Rewrite all of the items below, swapping each occurrence of "This screenshot has" for "The screenshot has" and leaving everything else unchanged.

[Item coordinate data]
----

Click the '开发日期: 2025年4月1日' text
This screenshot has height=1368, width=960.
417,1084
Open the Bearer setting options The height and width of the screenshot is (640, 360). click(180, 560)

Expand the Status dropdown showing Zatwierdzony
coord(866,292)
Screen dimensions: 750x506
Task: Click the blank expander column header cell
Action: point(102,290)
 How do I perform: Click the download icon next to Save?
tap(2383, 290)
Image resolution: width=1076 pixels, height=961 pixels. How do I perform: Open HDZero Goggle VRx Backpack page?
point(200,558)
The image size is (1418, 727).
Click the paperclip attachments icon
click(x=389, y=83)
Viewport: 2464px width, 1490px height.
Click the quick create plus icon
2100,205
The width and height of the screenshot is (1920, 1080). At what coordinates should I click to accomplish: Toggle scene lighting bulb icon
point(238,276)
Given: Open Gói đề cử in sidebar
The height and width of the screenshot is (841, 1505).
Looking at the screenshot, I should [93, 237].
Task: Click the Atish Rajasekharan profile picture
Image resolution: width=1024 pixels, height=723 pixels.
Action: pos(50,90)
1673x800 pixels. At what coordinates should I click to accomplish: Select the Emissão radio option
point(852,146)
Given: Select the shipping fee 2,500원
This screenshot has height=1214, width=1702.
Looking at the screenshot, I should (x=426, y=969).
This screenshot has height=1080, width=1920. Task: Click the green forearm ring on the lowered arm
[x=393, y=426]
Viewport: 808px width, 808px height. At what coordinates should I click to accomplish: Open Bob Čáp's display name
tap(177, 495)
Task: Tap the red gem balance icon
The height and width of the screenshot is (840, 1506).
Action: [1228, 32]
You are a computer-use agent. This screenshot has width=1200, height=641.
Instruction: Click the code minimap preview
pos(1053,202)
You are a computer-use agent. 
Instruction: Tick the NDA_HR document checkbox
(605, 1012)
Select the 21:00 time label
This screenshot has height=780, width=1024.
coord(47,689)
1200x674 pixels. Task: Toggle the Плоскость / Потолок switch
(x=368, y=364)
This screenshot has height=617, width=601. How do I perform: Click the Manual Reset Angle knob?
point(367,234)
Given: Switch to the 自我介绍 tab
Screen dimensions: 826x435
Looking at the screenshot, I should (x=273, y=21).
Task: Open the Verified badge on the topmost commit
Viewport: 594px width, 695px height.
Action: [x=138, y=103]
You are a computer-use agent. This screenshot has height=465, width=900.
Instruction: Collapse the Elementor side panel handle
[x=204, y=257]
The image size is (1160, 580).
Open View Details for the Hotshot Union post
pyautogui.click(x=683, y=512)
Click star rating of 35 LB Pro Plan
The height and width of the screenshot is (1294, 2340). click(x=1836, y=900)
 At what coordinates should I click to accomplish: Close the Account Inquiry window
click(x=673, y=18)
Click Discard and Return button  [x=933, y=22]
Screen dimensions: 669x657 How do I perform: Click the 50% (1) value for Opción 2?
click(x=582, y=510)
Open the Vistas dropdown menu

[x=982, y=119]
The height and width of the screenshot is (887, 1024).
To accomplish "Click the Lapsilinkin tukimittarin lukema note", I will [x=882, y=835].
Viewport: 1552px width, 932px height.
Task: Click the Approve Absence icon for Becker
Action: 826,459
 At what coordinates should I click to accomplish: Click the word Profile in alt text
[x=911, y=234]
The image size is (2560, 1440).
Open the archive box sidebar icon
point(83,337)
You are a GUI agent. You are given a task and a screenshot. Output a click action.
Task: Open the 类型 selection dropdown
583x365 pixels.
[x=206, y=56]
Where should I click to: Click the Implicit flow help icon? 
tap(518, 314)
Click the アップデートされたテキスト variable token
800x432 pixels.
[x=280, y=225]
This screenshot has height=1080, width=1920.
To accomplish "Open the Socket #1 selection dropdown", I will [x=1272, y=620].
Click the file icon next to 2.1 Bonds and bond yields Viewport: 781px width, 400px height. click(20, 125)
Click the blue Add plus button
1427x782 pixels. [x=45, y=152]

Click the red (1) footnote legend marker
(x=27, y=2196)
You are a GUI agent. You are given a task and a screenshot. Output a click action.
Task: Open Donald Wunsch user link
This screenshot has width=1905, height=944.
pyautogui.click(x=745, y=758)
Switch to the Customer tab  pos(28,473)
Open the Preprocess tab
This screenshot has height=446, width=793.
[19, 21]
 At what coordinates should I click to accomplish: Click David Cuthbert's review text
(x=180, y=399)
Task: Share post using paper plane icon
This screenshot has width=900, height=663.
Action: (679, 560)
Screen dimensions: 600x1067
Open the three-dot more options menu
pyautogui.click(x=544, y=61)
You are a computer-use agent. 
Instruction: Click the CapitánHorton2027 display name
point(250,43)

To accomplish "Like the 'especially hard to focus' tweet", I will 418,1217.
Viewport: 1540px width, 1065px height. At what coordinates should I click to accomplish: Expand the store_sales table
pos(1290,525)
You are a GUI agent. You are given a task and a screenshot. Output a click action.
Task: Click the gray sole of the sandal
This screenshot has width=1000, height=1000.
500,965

----

§ RESULT FOR THIS TASK:
Click the '开发日期: 2025年4月1日' text
The screenshot has height=1368, width=960.
417,1084
Open the Bearer setting options The height and width of the screenshot is (640, 360). click(180, 560)

Expand the Status dropdown showing Zatwierdzony
coord(866,292)
Screen dimensions: 750x506
Task: Click the blank expander column header cell
Action: point(102,290)
 How do I perform: Click the download icon next to Save?
tap(2383, 290)
Image resolution: width=1076 pixels, height=961 pixels. How do I perform: Open HDZero Goggle VRx Backpack page?
point(200,558)
The image size is (1418, 727).
Click the paperclip attachments icon
click(x=389, y=83)
Viewport: 2464px width, 1490px height.
Click the quick create plus icon
2100,205
The width and height of the screenshot is (1920, 1080). At what coordinates should I click to accomplish: Toggle scene lighting bulb icon
point(238,276)
Given: Open Gói đề cử in sidebar
The height and width of the screenshot is (841, 1505).
Looking at the screenshot, I should [93, 237].
Task: Click the Atish Rajasekharan profile picture
Image resolution: width=1024 pixels, height=723 pixels.
Action: pos(50,90)
1673x800 pixels. At what coordinates should I click to accomplish: Select the Emissão radio option
point(852,146)
Given: Select the shipping fee 2,500원
The screenshot has height=1214, width=1702.
Looking at the screenshot, I should (x=426, y=969).
The screenshot has height=1080, width=1920. Task: Click the green forearm ring on the lowered arm
[x=393, y=426]
Viewport: 808px width, 808px height. At what coordinates should I click to accomplish: Open Bob Čáp's display name
tap(177, 495)
Task: Tap the red gem balance icon
The height and width of the screenshot is (840, 1506).
Action: [1228, 32]
You are a computer-use agent. The screenshot has width=1200, height=641.
Instruction: Click the code minimap preview
pos(1053,202)
You are a computer-use agent. 
Instruction: Tick the NDA_HR document checkbox
(605, 1012)
Select the 21:00 time label
The screenshot has height=780, width=1024.
coord(47,689)
1200x674 pixels. Task: Toggle the Плоскость / Потолок switch
(x=368, y=364)
The screenshot has height=617, width=601. How do I perform: Click the Manual Reset Angle knob?
point(367,234)
Given: Switch to the 自我介绍 tab
Screen dimensions: 826x435
Looking at the screenshot, I should (x=273, y=21).
Task: Open the Verified badge on the topmost commit
Viewport: 594px width, 695px height.
Action: [x=138, y=103]
You are a computer-use agent. The screenshot has height=465, width=900.
Instruction: Collapse the Elementor side panel handle
[x=204, y=257]
The image size is (1160, 580).
Open View Details for the Hotshot Union post
pyautogui.click(x=683, y=512)
Click star rating of 35 LB Pro Plan
The height and width of the screenshot is (1294, 2340). click(x=1836, y=900)
 At what coordinates should I click to accomplish: Close the Account Inquiry window
click(x=673, y=18)
Click Discard and Return button  [x=933, y=22]
Screen dimensions: 669x657 How do I perform: Click the 50% (1) value for Opción 2?
click(x=582, y=510)
Open the Vistas dropdown menu

[x=982, y=119]
The height and width of the screenshot is (887, 1024).
To accomplish "Click the Lapsilinkin tukimittarin lukema note", I will [x=882, y=835].
Viewport: 1552px width, 932px height.
Task: Click the Approve Absence icon for Becker
Action: 826,459
 At what coordinates should I click to accomplish: Click the word Profile in alt text
[x=911, y=234]
The image size is (2560, 1440).
Open the archive box sidebar icon
point(83,337)
You are a GUI agent. You are given a task and a screenshot. Output a click action.
Task: Open the 类型 selection dropdown
583x365 pixels.
[x=206, y=56]
Where should I click to: Click the Implicit flow help icon? 
tap(518, 314)
Click the アップデートされたテキスト variable token
800x432 pixels.
[x=280, y=225]
The screenshot has height=1080, width=1920.
To accomplish "Open the Socket #1 selection dropdown", I will [x=1272, y=620].
Click the file icon next to 2.1 Bonds and bond yields Viewport: 781px width, 400px height. click(20, 125)
Click the blue Add plus button
1427x782 pixels. [x=45, y=152]

Click the red (1) footnote legend marker
(x=27, y=2196)
You are a GUI agent. You are given a task and a screenshot. Output a click action.
Task: Open Donald Wunsch user link
The screenshot has width=1905, height=944.
pyautogui.click(x=745, y=758)
Switch to the Customer tab  pos(28,473)
Open the Preprocess tab
The screenshot has height=446, width=793.
[19, 21]
 At what coordinates should I click to accomplish: Click David Cuthbert's review text
(x=180, y=399)
Task: Share post using paper plane icon
The screenshot has width=900, height=663.
Action: (679, 560)
Screen dimensions: 600x1067
Open the three-dot more options menu
pyautogui.click(x=544, y=61)
You are a computer-use agent. 
Instruction: Click the CapitánHorton2027 display name
point(250,43)

To accomplish "Like the 'especially hard to focus' tweet", I will 418,1217.
Viewport: 1540px width, 1065px height. At what coordinates should I click to accomplish: Expand the store_sales table
pos(1290,525)
You are a GUI agent. You are given a task and a screenshot. Output a click action.
Task: Click the gray sole of the sandal
The screenshot has width=1000, height=1000.
500,965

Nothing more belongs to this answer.